======== Data section

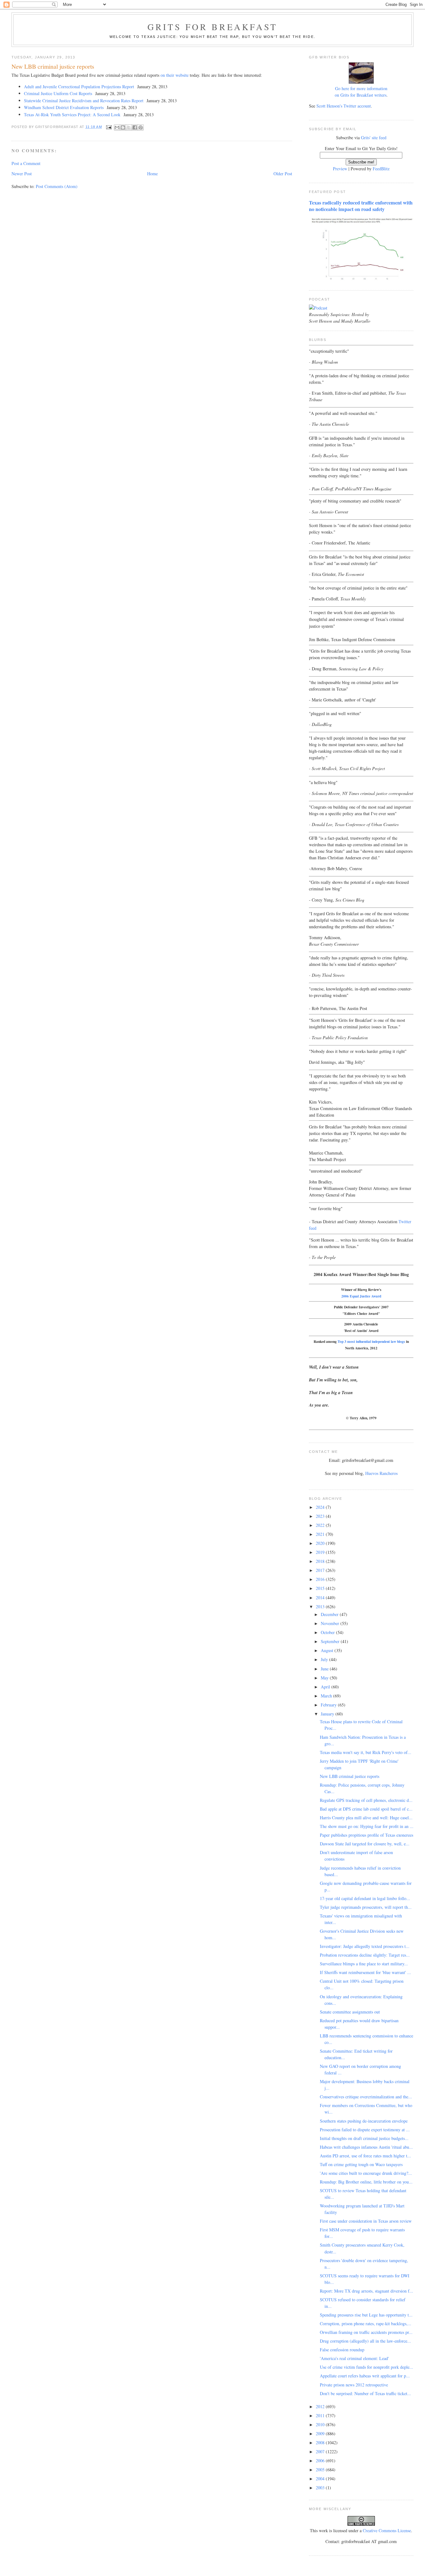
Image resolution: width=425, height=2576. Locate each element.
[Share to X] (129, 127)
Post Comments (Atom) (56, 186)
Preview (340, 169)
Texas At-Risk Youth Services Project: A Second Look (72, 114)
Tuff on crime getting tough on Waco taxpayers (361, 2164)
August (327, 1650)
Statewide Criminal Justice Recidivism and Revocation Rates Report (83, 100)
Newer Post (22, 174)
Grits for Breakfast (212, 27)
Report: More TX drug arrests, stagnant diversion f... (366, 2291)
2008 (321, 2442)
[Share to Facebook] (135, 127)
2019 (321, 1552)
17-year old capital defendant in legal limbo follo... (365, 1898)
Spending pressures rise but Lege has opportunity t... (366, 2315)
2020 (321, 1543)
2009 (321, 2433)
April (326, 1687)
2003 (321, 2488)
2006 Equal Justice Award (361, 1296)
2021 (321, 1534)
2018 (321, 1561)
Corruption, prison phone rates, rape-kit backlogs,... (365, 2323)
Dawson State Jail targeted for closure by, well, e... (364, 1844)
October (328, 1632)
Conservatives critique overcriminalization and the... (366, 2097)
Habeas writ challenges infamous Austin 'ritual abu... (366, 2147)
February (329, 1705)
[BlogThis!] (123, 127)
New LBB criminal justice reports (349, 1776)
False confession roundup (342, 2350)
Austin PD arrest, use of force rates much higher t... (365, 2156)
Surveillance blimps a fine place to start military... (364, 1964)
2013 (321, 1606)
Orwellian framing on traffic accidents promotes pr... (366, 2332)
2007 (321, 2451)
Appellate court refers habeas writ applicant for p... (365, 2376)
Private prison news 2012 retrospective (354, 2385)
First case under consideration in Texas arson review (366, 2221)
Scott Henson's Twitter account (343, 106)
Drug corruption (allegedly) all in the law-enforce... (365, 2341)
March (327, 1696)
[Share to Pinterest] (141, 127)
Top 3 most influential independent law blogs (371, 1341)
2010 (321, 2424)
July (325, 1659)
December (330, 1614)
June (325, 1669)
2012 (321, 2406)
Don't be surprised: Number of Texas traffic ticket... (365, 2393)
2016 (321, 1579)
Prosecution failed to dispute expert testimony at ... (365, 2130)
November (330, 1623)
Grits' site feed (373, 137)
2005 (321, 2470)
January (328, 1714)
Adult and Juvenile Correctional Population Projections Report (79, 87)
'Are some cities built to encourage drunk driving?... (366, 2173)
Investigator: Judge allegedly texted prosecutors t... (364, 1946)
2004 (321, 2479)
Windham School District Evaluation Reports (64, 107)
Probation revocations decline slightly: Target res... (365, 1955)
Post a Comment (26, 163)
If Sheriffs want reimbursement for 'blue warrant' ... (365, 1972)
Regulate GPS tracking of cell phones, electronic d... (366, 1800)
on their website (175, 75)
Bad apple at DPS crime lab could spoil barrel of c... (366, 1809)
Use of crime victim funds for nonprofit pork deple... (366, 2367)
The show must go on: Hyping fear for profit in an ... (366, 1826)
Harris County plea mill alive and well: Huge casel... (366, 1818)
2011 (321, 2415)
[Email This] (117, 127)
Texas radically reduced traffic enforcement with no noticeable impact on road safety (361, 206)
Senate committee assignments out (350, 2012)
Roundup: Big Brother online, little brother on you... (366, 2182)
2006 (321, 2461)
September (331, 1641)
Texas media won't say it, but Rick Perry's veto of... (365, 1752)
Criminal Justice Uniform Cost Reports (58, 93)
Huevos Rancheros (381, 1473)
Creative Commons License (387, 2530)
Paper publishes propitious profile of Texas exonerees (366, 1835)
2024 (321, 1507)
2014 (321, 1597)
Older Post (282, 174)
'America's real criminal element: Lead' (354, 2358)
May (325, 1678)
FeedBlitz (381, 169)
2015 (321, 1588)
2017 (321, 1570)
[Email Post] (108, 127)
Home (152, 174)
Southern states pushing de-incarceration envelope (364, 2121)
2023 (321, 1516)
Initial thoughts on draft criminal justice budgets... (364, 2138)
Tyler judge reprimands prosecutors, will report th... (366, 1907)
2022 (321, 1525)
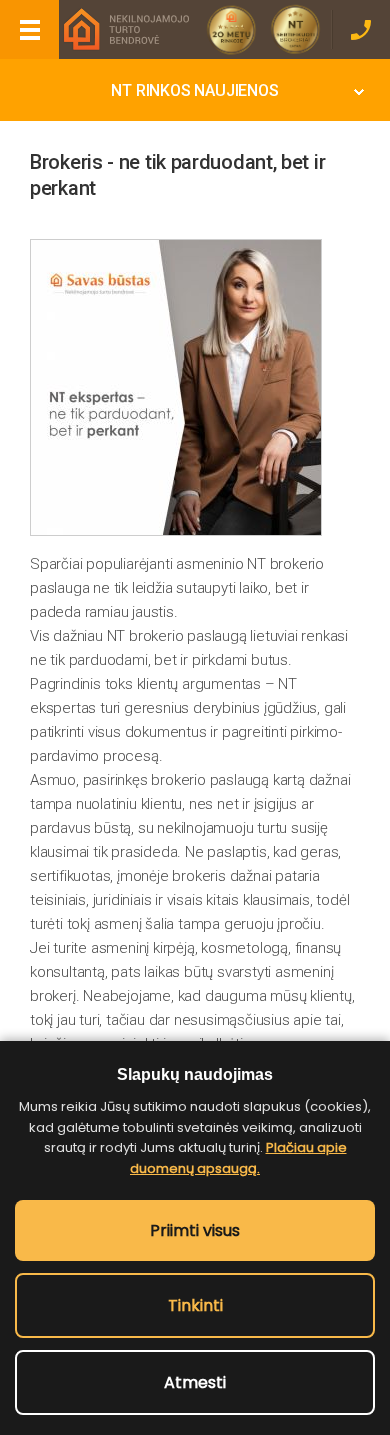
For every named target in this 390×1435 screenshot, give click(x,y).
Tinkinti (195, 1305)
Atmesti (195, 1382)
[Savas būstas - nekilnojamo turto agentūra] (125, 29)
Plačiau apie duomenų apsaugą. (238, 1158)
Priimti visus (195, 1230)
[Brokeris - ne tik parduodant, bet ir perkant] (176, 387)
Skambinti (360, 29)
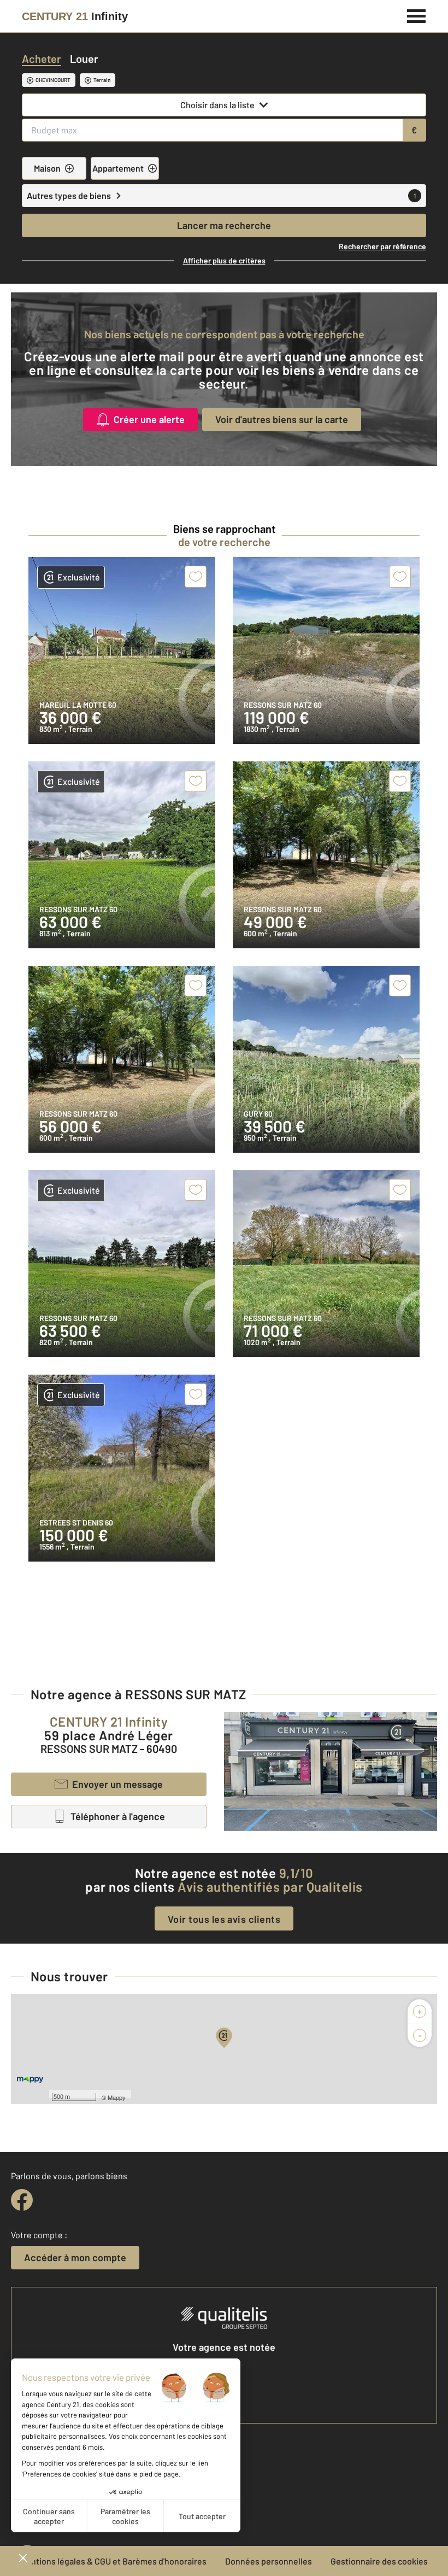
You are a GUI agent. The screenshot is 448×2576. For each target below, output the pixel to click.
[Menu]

================
======== Data section

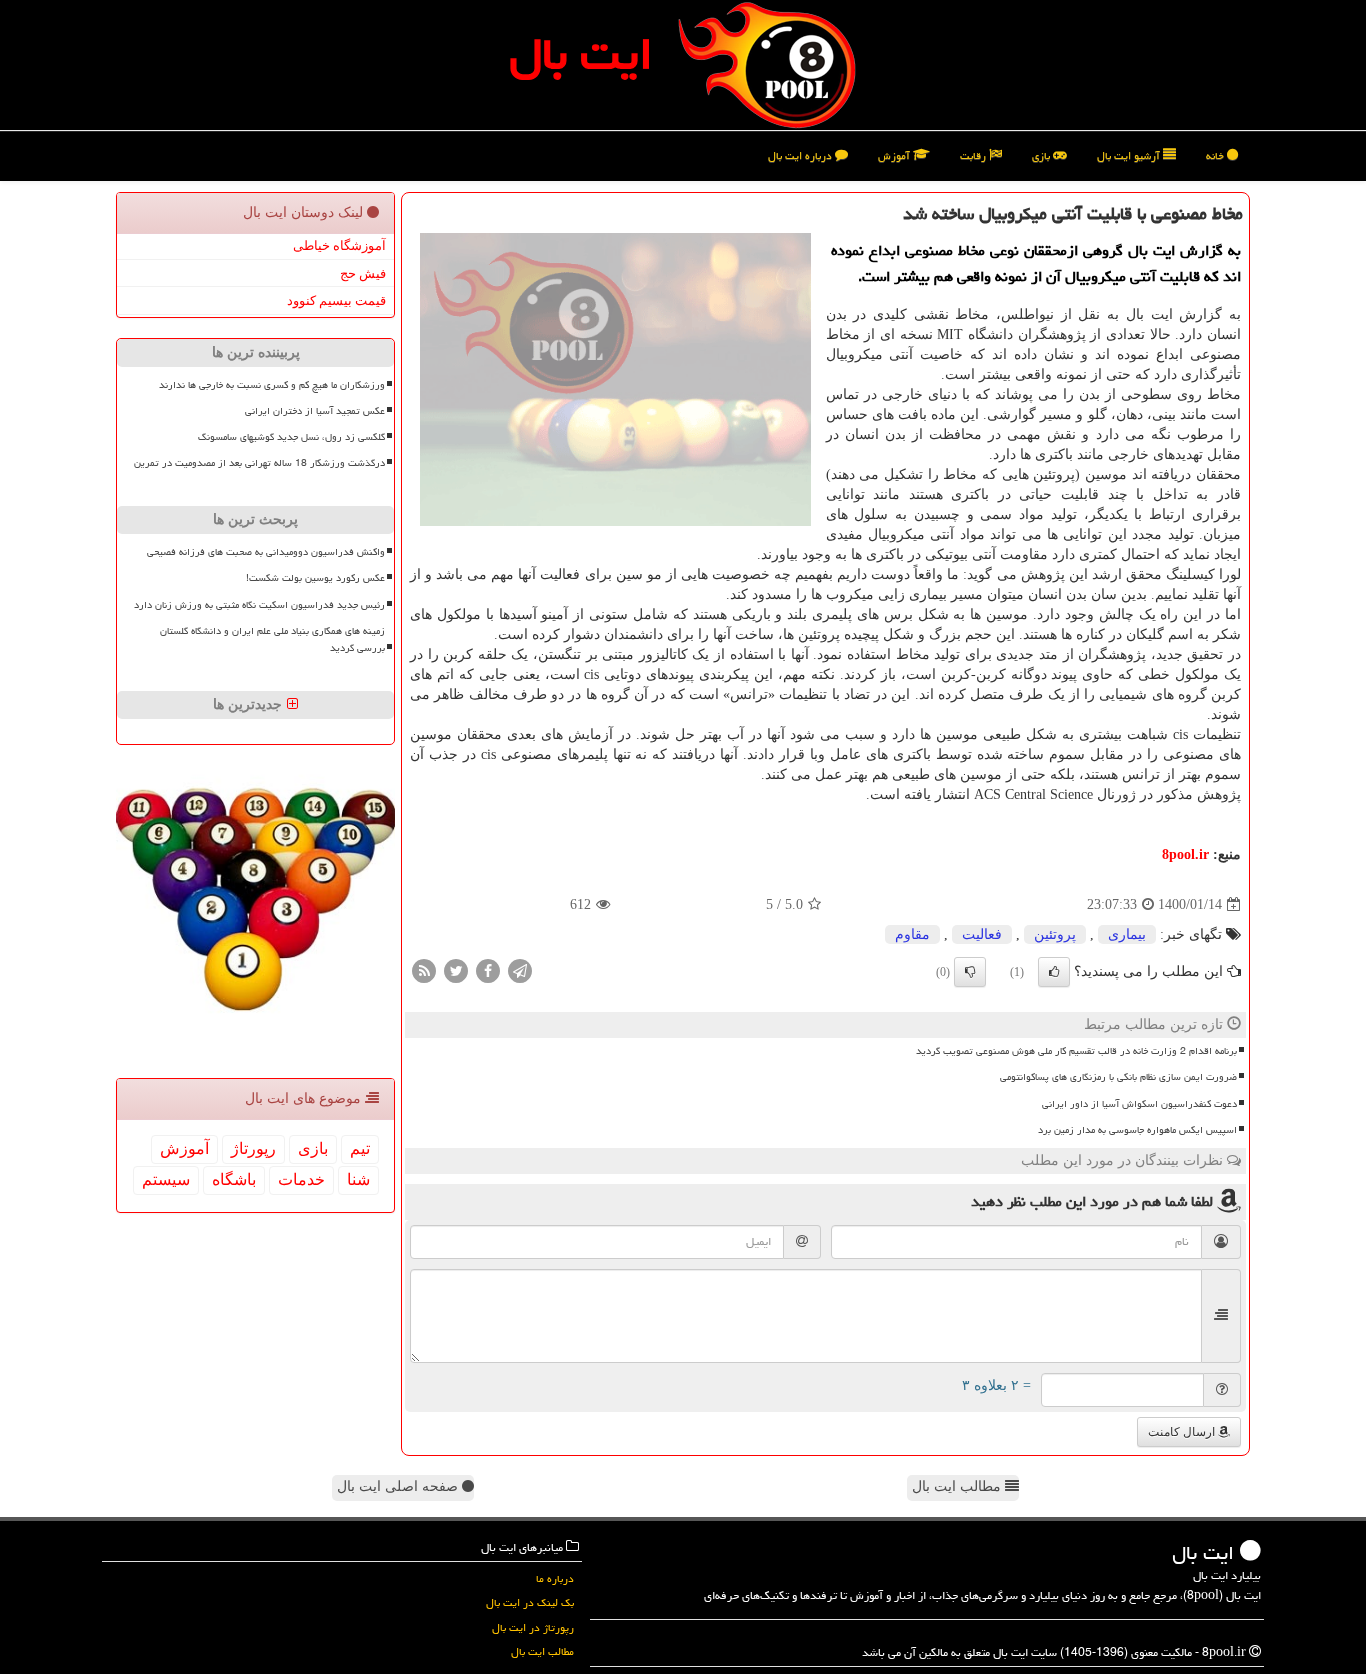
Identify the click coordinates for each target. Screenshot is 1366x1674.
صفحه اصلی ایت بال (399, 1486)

================

What to do: Wherever the string "crime" appears in a line above, copy that line.

Response to the task:
Tuff on crime getting tough on Waco taxpayers (361, 2164)
Bad apple at DPS crime lab could spoil barrel of c... (366, 1809)
Use of crime victim funds for nonprofit pork deple... (366, 2367)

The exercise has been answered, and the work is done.